Though virtual mediums have become a go-to during COVID-19, they aren’t exactly the most viable option for Halloween-themed festivities. Even the most cautious students are still considering spending the spooky holiday in-person among friends.

“For Halloween, a group of my friends might just get together for a small party,” Thea McCullough (senior, fashion merchandising) said.

She said that they will all dress up, take pictures and then just simply hang out.

“I changed my plans because of COVID,” she said. “I would have gone out to the bars. Now the bars will probably be crowded and a risk for being exposed. I feel like a lot of people this year have no idea what to do. We all are looking to each other to figure out what the move is.”

Students expect that the number of “open” parties will be reduced greatly even though certain areas will more than likely be participating in “closed” parties that only allow well-known individuals. Many fraternities are only allowing members and their associated sororities to participate in their parties.

Despite slightly limiting the partygoers, the odds of a spike in cases at IUP are high.

“I do not think there will be as many ‘open’ parties this year,” McCullough said. “Usually, anywhere you walk, you could stumble across a party. This year, a lot of fraternities are having closed parties the night of Halloween.”

Many students’ plans have been completely canceled, and they are unsure what options they have for celebrating this year. When the usual go-to plan is going to all the parties and showing off your costume, there is little left to do when the smaller personal parties have been canceled and the usually huge parties, hosted by fraternities, are expected to be closed to the general student body.

“I don’t have any plans for Halloween this year,” Cassidy Newman (junior, biology) said. “I usually go to my friend’s house for a Halloween party.”

Many students have changed their plans, not because of cancellations or expectations of no festivities to attend, but because of health concerns, the threat of being exposed and of exposing others.
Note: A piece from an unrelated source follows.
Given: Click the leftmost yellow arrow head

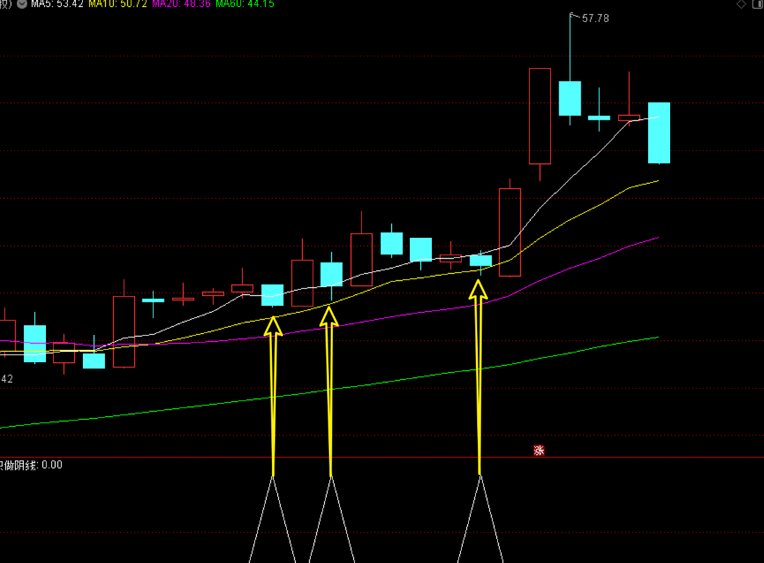Looking at the screenshot, I should 273,326.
Students are deciding to limit their interactions as much as possible while still trying to enjoy the companies of others.

“My [Halloween] plans are to hang out with my friends and have a small get together,” Isabelle Jabbour (junior, political science) said. “I have had to change my plans due to COVID. If there was not a pandemic, my plans would be different.”

She believes there will definitely be big open parties, but maybe not as much as a usual school year. 

“I think [COVID] cases will definitely spike after Halloween,” she said. People care more about partying than they do their health or social distancing.”

Some students are insistent that not much will change. Many agree that even though the risk of attending parties are still high, many frequent partygoers will disregard the risk and attend the larger celebrations anyway. Since COVID-19 is considered “old news,” students might be disregarding the usual health and safety policies encouraged by the CDC.

“All I know is there’s going to be a couple parties going down even if COVID is here or not,”Aaron Hoda (senior, criminology) said.

“If you look at homecoming, [Halloween] will probably be similar to that. Everyone still partied, but a lot of people knew how to get away with it,” he said “The smart thing to do is just keep it contained in your own house.”

Hoda said he definitely thinks COVID-19 hasn’t stopped any festivities.

“People don’t really care about COVID anymore because it’s not really the main issue we are facing right now in the world, whereas now we’re trying to focus on the election and trying to vote.”

If you plan to carry out your Halloween as usual by partying or going to bars to celebrate, there are plenty of options that can still allow you to keep yourself safe and have your fun at the sametime. Choosing a costume with a CDC approved face mask that you can wear behind or with it is an inarguably smart option.

You can find facemasks online that are Halloween themed and can be worn with a clown costume, a jack-o’-lantern costume, and even a witch costume, among many other choices.

If you choose to go out for Halloween, remember to stay safe.